## Information Field Theory II

Last time we calculated a “map” of our signal, which was the expectation value of $s$ with respect to the a posteriori probability $P(s|d)$, and I stated that there where several ways of doing it. One important method is to introduce the notion of a generating function into the definition of the partition function $Z$. $Z_d[J] \equiv \int \!\! \mathcal{D}s~ e^{-H[s] + J^{\dagger}s}$

where $Z_d=Z$. In this way we can calculate any higher moment of the signal field via differentiation; $\langle s(x_1) \cdots s(x_n) \rangle = \frac{1}{Z}\frac{\delta^n Z_d[J]}{\delta J(x_1) \cdots \delta J(x_n)} \vert_{J=0}$.

We should also introduce the connected correlation functions, which includes corrections for lower moments to the correlation function. $\langle s(x_1) \cdots s(x_n) \rangle_c = \frac{\delta^n ln(Z_d[J])}{\delta J(x_1) \cdots \delta J(x_n)} \vert_{J=0}$.

In this way, the map is now the first derivative $m_d = \langle s \rangle_c =\frac{\delta ln(Z_d[J])}{\delta J(x)} \vert_{J=0} = Dj$.

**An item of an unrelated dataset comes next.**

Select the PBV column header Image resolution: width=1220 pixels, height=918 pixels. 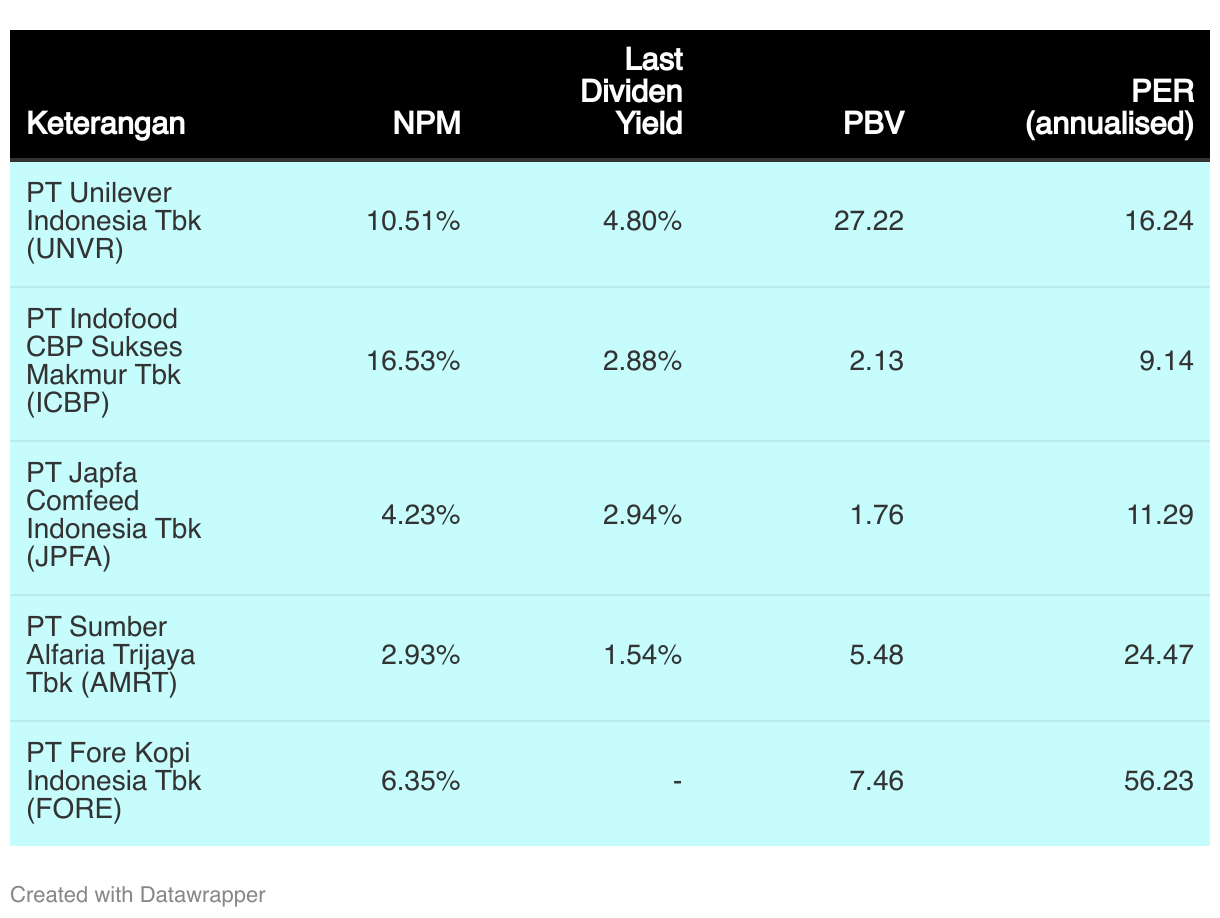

I’m still leaving the evaluation of the integral as an exercise, mostly because I don’t want to type out the latex! The important thing is that the generating function is what we’ll use once the Gaussian “free theory” has extra terms added on, and we will use Wick’s theorem to calculate the perturbation expansion in terms of the two point correlation function $\langle s(x) s(y) \rangle_c = D(x,y)$, which is just the propagator of the free theory.